- Exercise prompt:
Copy each line of the records that contains the word "folder".
○ ○ ○
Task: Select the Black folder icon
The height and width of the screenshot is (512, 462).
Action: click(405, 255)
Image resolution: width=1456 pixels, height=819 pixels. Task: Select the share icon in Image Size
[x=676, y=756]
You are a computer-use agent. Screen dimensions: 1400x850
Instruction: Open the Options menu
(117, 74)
○ ○ ○
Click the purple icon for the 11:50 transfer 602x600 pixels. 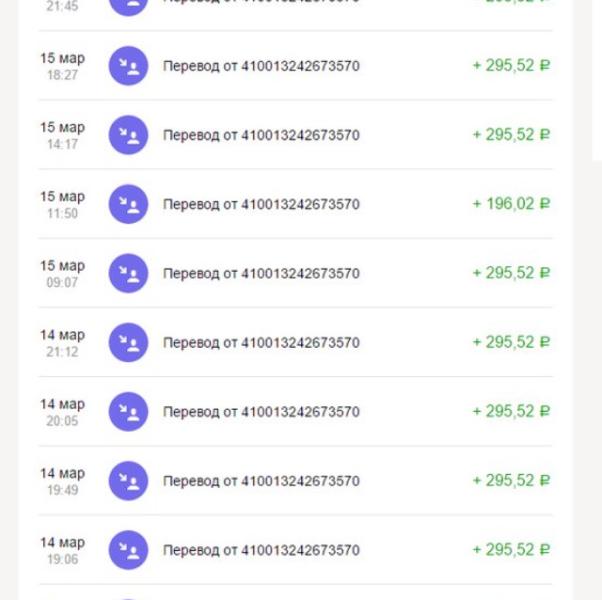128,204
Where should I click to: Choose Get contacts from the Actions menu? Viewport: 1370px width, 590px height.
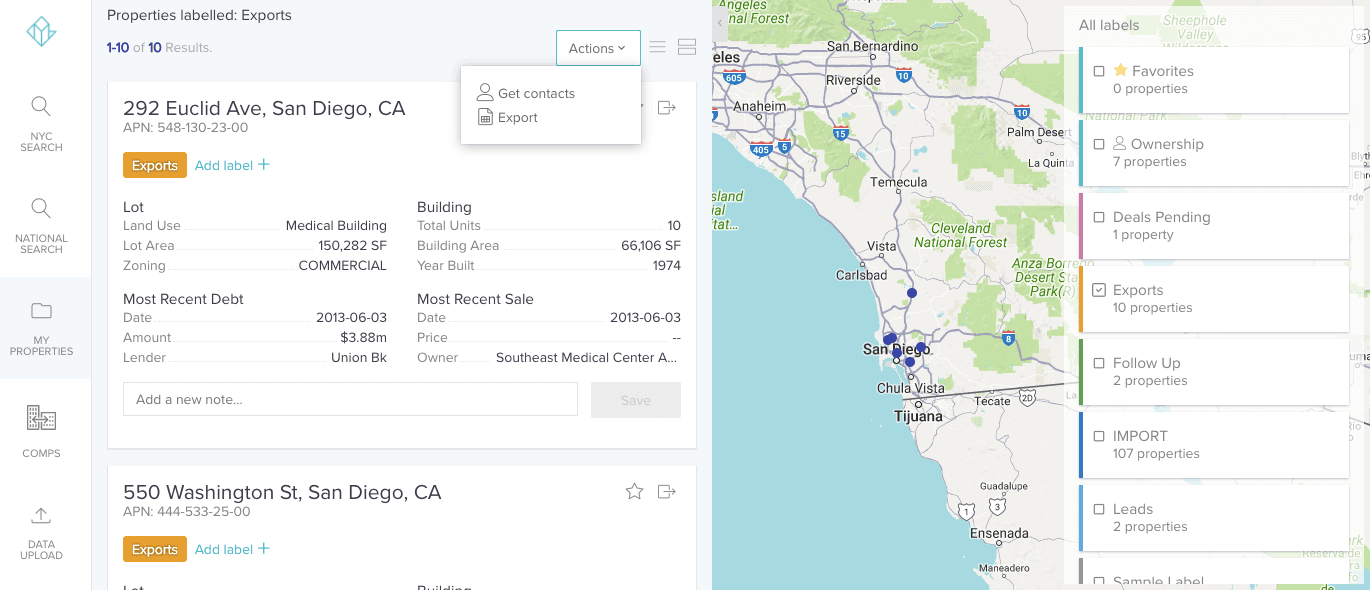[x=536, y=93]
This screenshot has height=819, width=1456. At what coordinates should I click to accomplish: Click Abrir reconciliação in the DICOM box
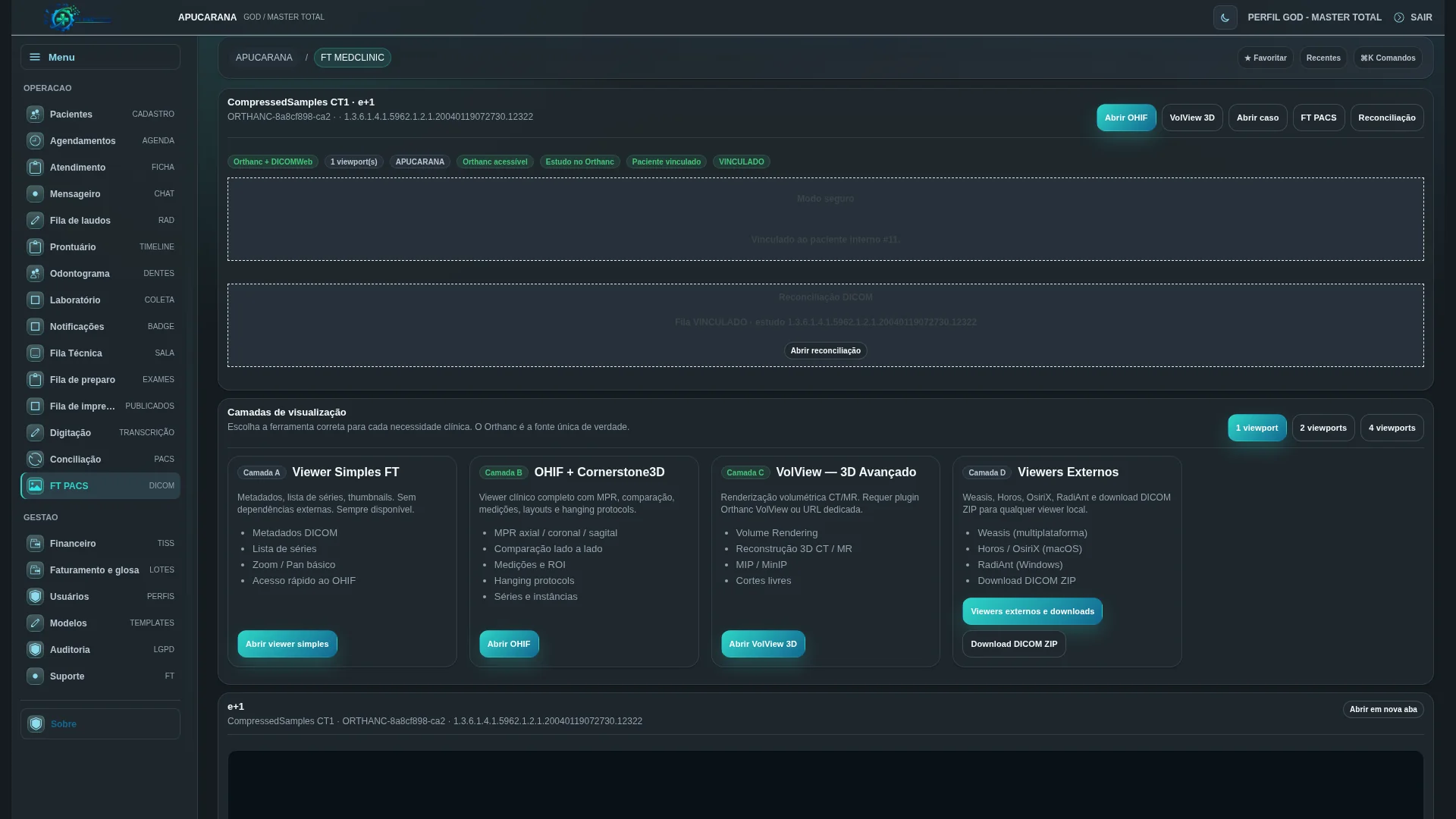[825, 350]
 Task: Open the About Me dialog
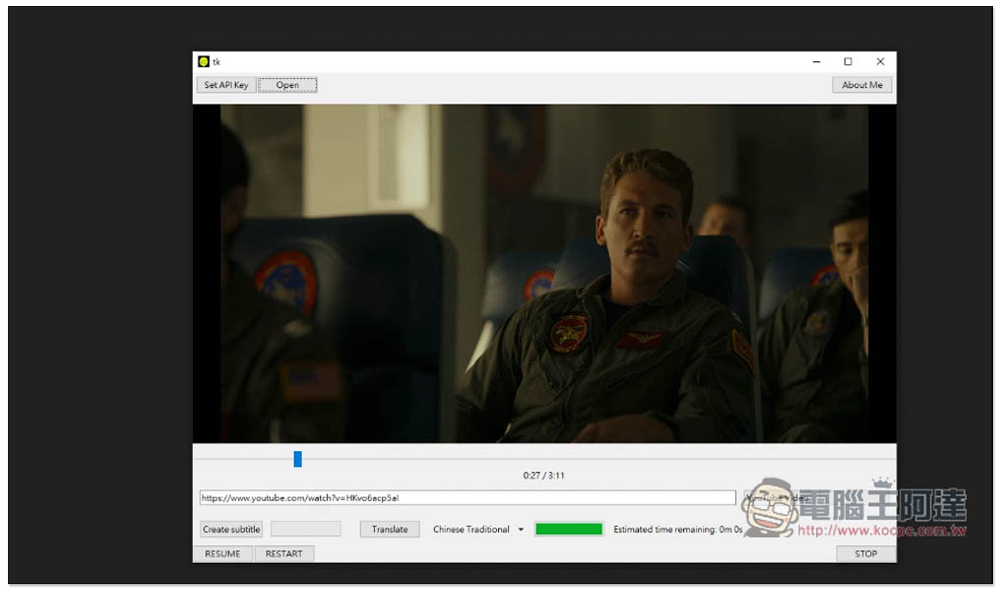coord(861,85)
○ ○ ○
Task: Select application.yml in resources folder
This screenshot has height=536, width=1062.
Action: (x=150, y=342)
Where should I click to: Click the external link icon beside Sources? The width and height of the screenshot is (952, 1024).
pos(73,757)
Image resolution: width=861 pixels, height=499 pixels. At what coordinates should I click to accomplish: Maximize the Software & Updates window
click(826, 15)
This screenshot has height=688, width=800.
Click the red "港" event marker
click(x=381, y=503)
○ ○ ○
- Exercise solution:
Task: Select the Black folder icon
Task: Select application.yml in resources folder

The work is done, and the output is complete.